= Entries provided =
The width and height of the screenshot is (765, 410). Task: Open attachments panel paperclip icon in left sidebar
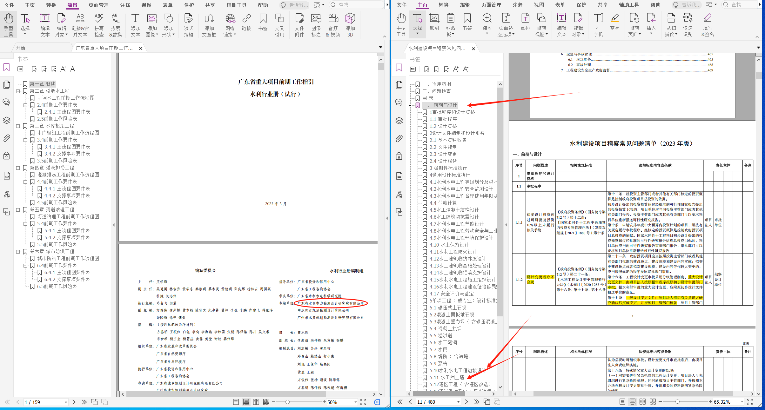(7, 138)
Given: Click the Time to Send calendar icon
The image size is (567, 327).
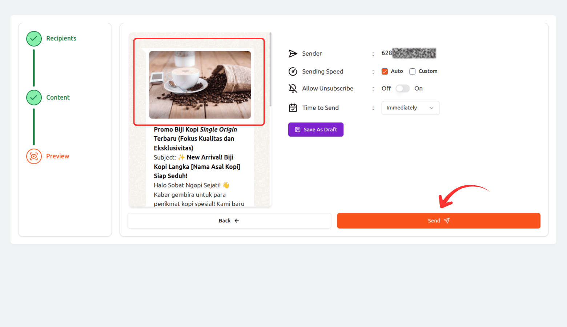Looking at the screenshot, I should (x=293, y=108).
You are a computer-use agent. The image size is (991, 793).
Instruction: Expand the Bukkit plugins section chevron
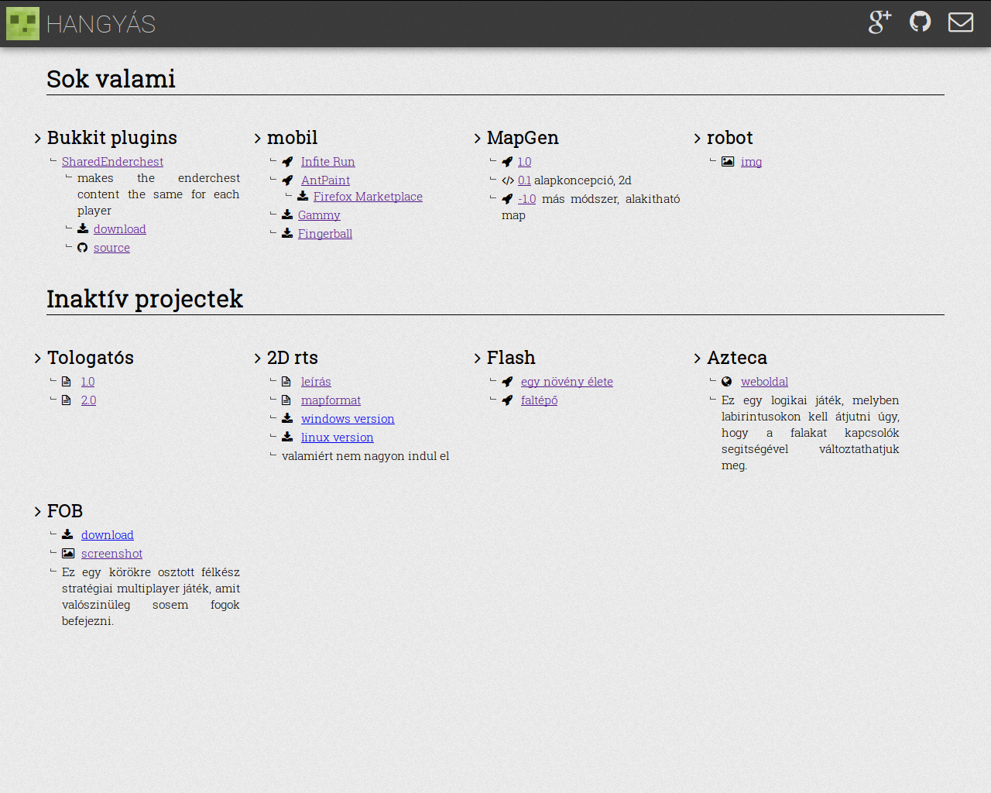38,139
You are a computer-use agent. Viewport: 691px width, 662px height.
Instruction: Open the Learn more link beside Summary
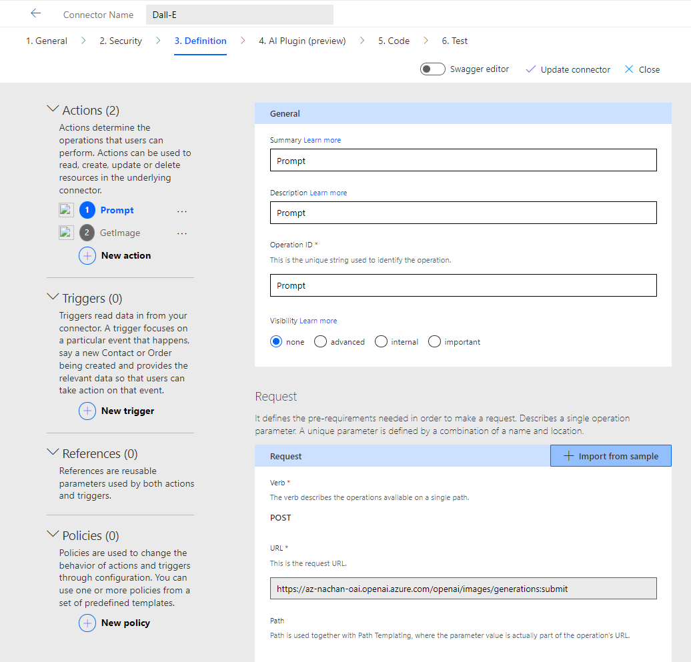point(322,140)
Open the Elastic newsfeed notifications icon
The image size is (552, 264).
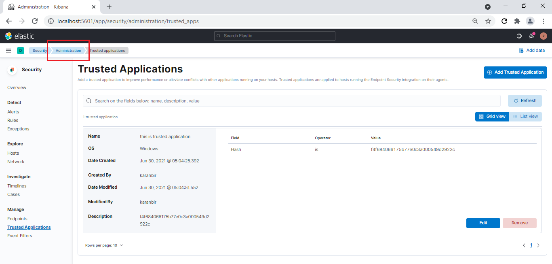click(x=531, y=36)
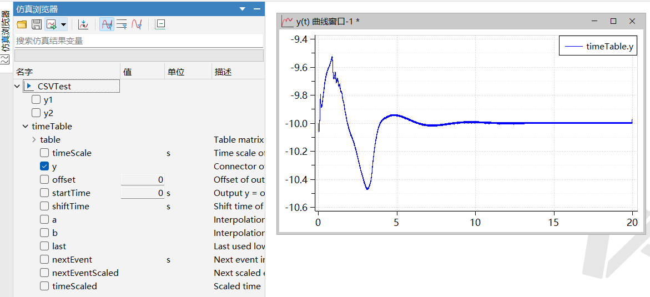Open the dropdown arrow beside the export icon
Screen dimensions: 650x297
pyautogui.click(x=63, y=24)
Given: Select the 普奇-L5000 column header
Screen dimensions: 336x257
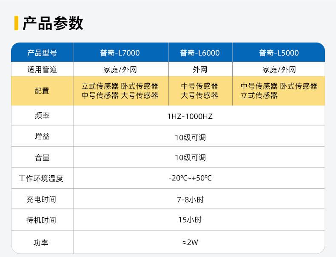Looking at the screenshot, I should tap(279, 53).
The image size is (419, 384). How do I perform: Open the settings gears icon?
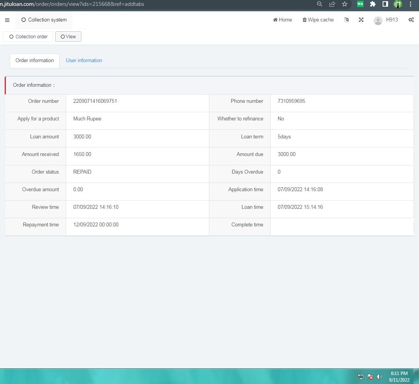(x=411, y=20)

= Task objective =
Copy every record above word for word, leaving out the pictures.

= Result =
The width and height of the screenshot is (765, 410). Task: Open attachments panel paperclip icon in left sidebar
(7, 138)
Given: Click the Time to Send calendar icon
The image size is (567, 327).
Looking at the screenshot, I should (x=293, y=108).
You are a computer-use agent. The image size is (991, 793).
Instruction: Expand the Bukkit plugins section chevron
38,139
You are a computer-use agent. Viewport: 691px width, 662px height.
Instruction: Open the Learn more link beside Summary
point(322,140)
Open the Elastic newsfeed notifications icon
The image size is (552, 264).
click(x=531, y=36)
Open the dropdown arrow beside the export icon
Screen dimensions: 650x297
pyautogui.click(x=63, y=24)
Given: Select the 普奇-L5000 column header
Screen dimensions: 336x257
Looking at the screenshot, I should tap(279, 53).
The image size is (419, 384). How do I perform: Open the settings gears icon?
(x=411, y=20)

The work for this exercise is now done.